— Excerpt provided —

>>

Google gives £3m to aid crackdown on child abuse images

This article is more than 10 years old
Net giant acts after coming under pressure ahead of Westminster summit to be chaired by culture secretary Maria Miller

Google has announced that it will hand out £3m in grants to protection schemes for children after coming under pressure to act against the growing tide of child abuse images online.

The net giant has acted ahead of this week's Westminster summit chaired by culture secretary Maria Miller and organised by Conservative MP Claire Perry, special adviser to David Cameron on children and pornography.

It is expected that the meeting on Tuesday will result in a new "zero tolerance" approach to freely available material on the web and smartphones. There may also be demands for more funds from internet service providers to tackle child abuse images and for a ramping up of policing, including taking down illegal sites, and action to bar children from accessing pornography with the use of simpler one-stop filtering devices in the home.

Until now, web companies had been reluctant to do anything that inhibits an internet user finding anything they want online, and would only block access to websites on a list provided by the Internet Watch Foundation (IWF).

It is among those to benefit from the Google donation, with £1m to expand its team searching for indecent and illegal images.

The company will give £600,000 to the National Centre for Missing and Exploited Children, based in Virginia, US, and to similar organisations in Brussels, Canada, Australia, and Latin America. It has also announced a £1m Child Protection Technology Fund for new tools or ideas to tackle the issue.

John Carr, of the UK Children's Charities' Coalition on Internet Safety, welcomed the announcement: "Google have stepped up. No one can argue about that. This is an important moment. It should focus the minds of other industry leaders in relation to how they are going to join the fight." He added that a system to authenticate the age of internet users was now "essential".

Susie Hargreaves, chief executive of IWF, said she was encouraged by the donation. She said that on average, IWF was finding one new child a week who was being used in abuse images.

"We know that the best way to tackle what is some of the most horrific content online is by working with others from all over the world to combat this on a global platform. These funds, made available internationally, will no doubt allow international experts to target images and videos of children being sexually abused with the best technology based on the most technically progressive ideas.

"I'm excited by what this means for online users and of course victims of child sexual abuse who have not only suffered at the hands of a criminal, but had the recordings of their abuse scattered across the internet."

At a public meeting at Westminster on Friday, Claire Perry MP told the Observer she wants the internet industry, including Apple, to offer expertise.

She backs a household-wide filter "for time-poor, pressured parents" to cover all devices used in the home.

On Friday BT introduced a flash screen to explicitly warn people when they were attempting to access illegal images, and urged other ISPs to follow suit.

<<

— Stated exercise 1 —
Retype the passage from the Google grants article above between "At a public" and "to follow suit.", inclusive, with every word unchanged.
— Stated exercise 2 —
Extend the article about Google's £3m donation against child abuse images, starting right after its last sentence.

— Data shown —
>>

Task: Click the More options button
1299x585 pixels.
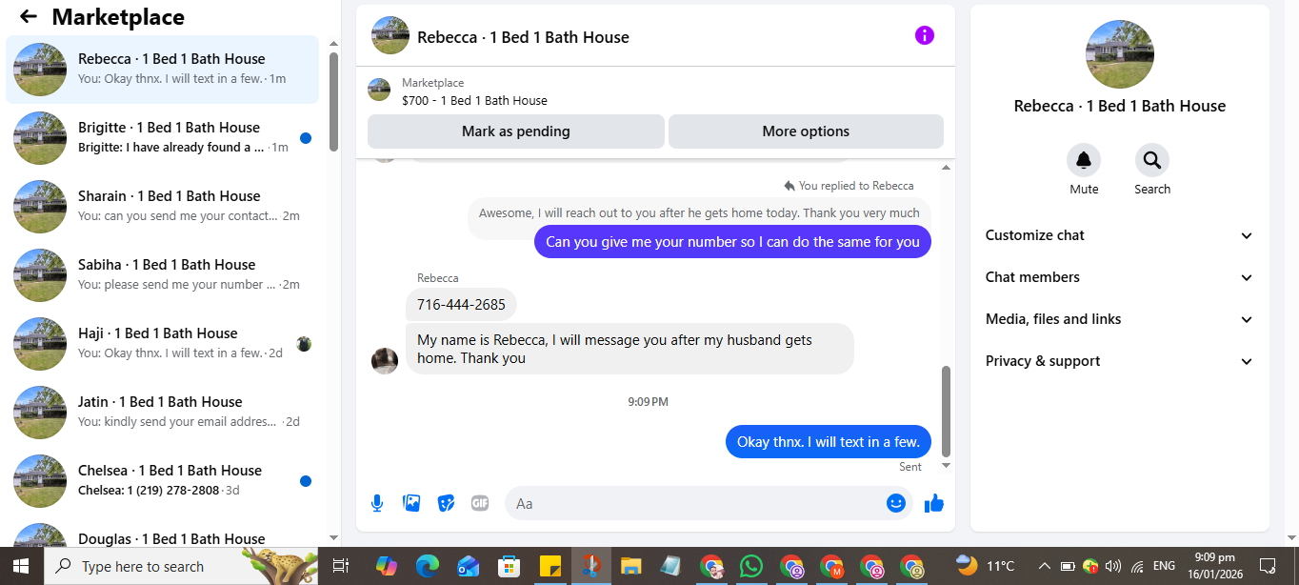Action: click(x=806, y=131)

<<

— Response 1 —
At a public meeting at Westminster on Friday, Claire Perry MP told the Observer she wants the internet industry, including Apple, to offer expertise.

She backs a household-wide filter "for time-poor, pressured parents" to cover all devices used in the home.

On Friday BT introduced a flash screen to explicitly warn people when they were attempting to access illegal images, and urged other ISPs to follow suit.

— Response 2 —
Andy Baker, deputy chief executive of the Child Exploitation and Online Protection Centre, the national agency to tackle child abuse, said that in the year to last month peer-to-peer sharing of abused child images had apparently declined from around 41,000 people to 30,000, but that most likely meant that they had migrated to "dark web" and hidden private networks where people could stream images, sometimes live, of acts of child abuse.

The issue has been thrown into the spotlight by recent cases of offenders such as Mark Bridger, who was convicted of killing April Jones. He had accessed violent porn before carrying out acts of abuse and murder.

The video-on-demand regulator, ATVOD, is in discussions with the UK Cards Association, representing bank credit cards, to block payments worth around £180m a year to offshore suppliers of child abuse imagery.

Chief executive Peter Johnson said they were able to use the Obscene Publications Act because the businesses often advertised their wares with freely available snippets, which children can access. He is hoping such operators will decide to write off the UK market.

Diane Abbott, Labour MP and shadow minister for public health, said: "Porn is the biggest driver of traffic to Google. You cannot allow the industry to drive the pace of change. So much money is riding on what happens."

She said the issue ranged far wider than a pure focus on illegal content, and was about restricting impressionable children's access to hard core images.

"I am of a generation that thought free sex, free love, was a form of liberation, but it seems to me what is happening online is increasing the sexualisation and pornification of our society. We have moved from liberation to imprisonment."

Scott Rubin, communications director at Google, said: "We have a zero tolerance attitude to child sexual abuse imagery online.

"The fight to remove these images from the internet is a global one, and we hope these measures will help in that important battle."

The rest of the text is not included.